Baby Feeding Chart

It’s so hard being a parent. You’re constantly worrying about how to do things the right way. The aim of today’s post is to make your life a little easier by providing you with a baby feeding chart.

This is going to allow you to make sure that your little one gets exactly the feed they need when they need it. This will be the end of your worries about feeding times.

What Is an Infant Feeding Chart?

As you may have guessed, an infant feeding chart is designed to tell you exactly when to feed your little one, what to feed them and it also provides information on appropriate quantities and food types for certain age ranges. This usually spans a period of up to one year (12 months) because, after this point, things get a little easier to predict.

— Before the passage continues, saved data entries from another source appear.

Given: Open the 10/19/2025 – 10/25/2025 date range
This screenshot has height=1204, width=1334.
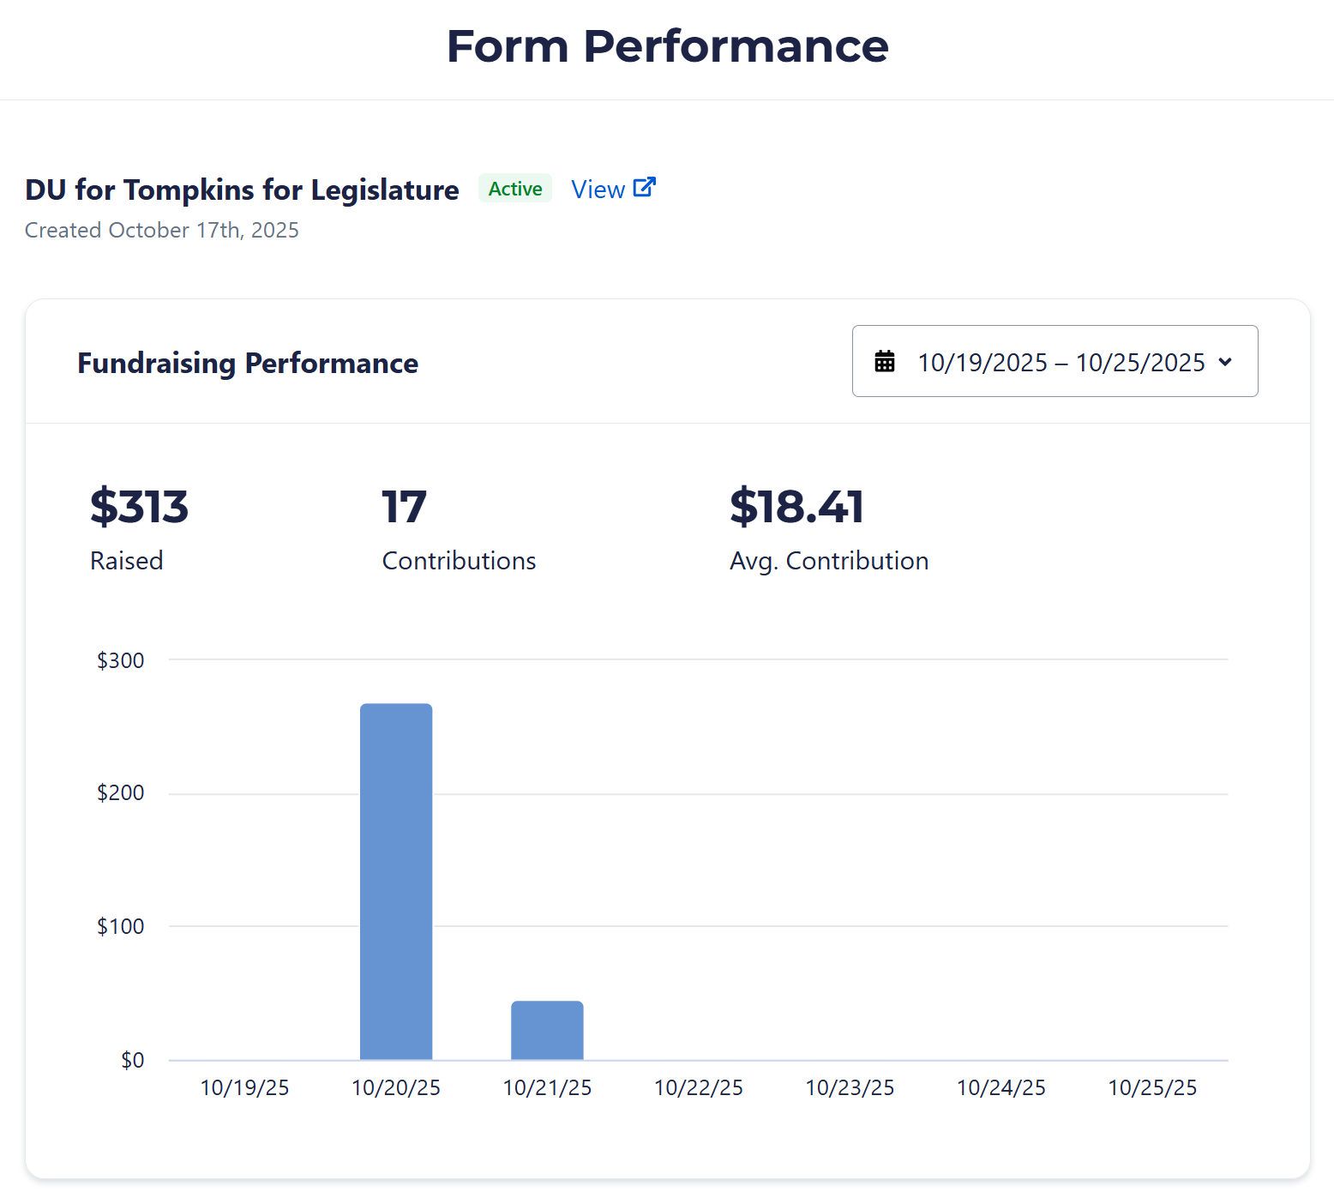Looking at the screenshot, I should tap(1061, 362).
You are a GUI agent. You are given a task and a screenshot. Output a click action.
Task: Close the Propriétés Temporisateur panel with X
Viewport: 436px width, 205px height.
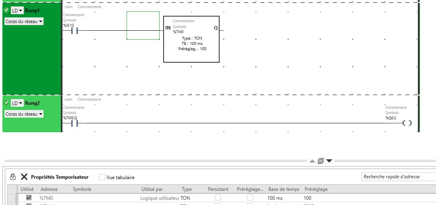24,177
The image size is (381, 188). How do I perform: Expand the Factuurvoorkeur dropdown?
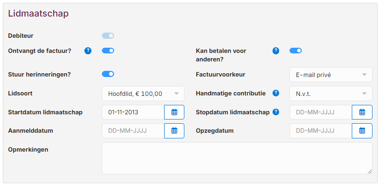coord(331,75)
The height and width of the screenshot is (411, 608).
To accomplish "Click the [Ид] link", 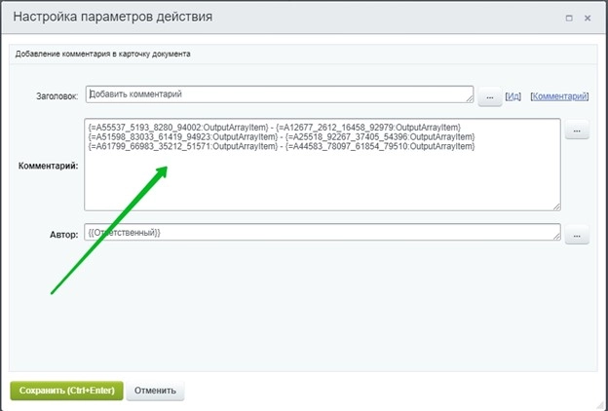I will 513,96.
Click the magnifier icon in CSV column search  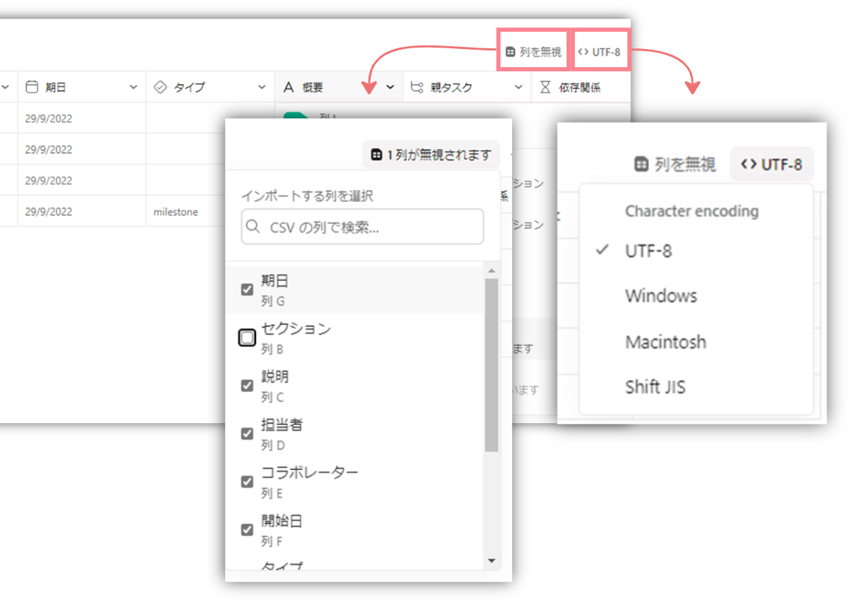(x=253, y=227)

Feeding Chart in The First Year of Life

feeding chart in the first year of life - baby feeding chart

Use this newborn feeding chart to provide effective nutrition for your child:

  • 0-4 months old

At this stage, no solid food should be given. Instead, your infant needs to have liquid meals only —spaced 1½ to 3 hours apart. They’ll need around eight to sixteen meals per day in total at and eat roughly 5 ounces per meal.

  • 4-6 months old

At four to six months meals will need to be spaced around 2½ to 3 hours apart on average. There should be between nine to ten meals per day and solid food should still be left out of the equation. Serving sizes should still be about 5 ounces.

  • 6-8 months old

At six to eight months old your infant will be having a meal every 3 hours on average. They’ll need to take in between 6-8 ounces of food with every sitting. Solid food is possible at this age but it should only come in the form of soft fruit. Citrus fruit is still not safe at this stage.

  • 8-10 months old

At eight to ten months old your child will need an even combination of liquid and solid meals. They should have roughly 3 of each and the meals should be spaced out roughly every 3 hours. Serving sizes should be 8-10 ounces. It’s possible to add in grains, harder fruit types, red meat, dairy, and root vegetables into their diet of hard food.

  • 10-12 months old

At ten to twelve months of age, your child will require 1-2 liquid meals and 3-4 solid meals throughout the day spaced out at around 3-hour intervals. Serving sizes should be 8-10 ounces and it’s now possible to add in citrus fruit along with green and leafy vegetables.

Conclusion

It’s difficult to provide information that’s going to be exactly right for every baby, but the guidelines in our chart are accurate for the different stages of development during the first year. Try not to overthink the process. If your baby is crying and it has been a couple of hours since their last meal, it’s probably time for another meal.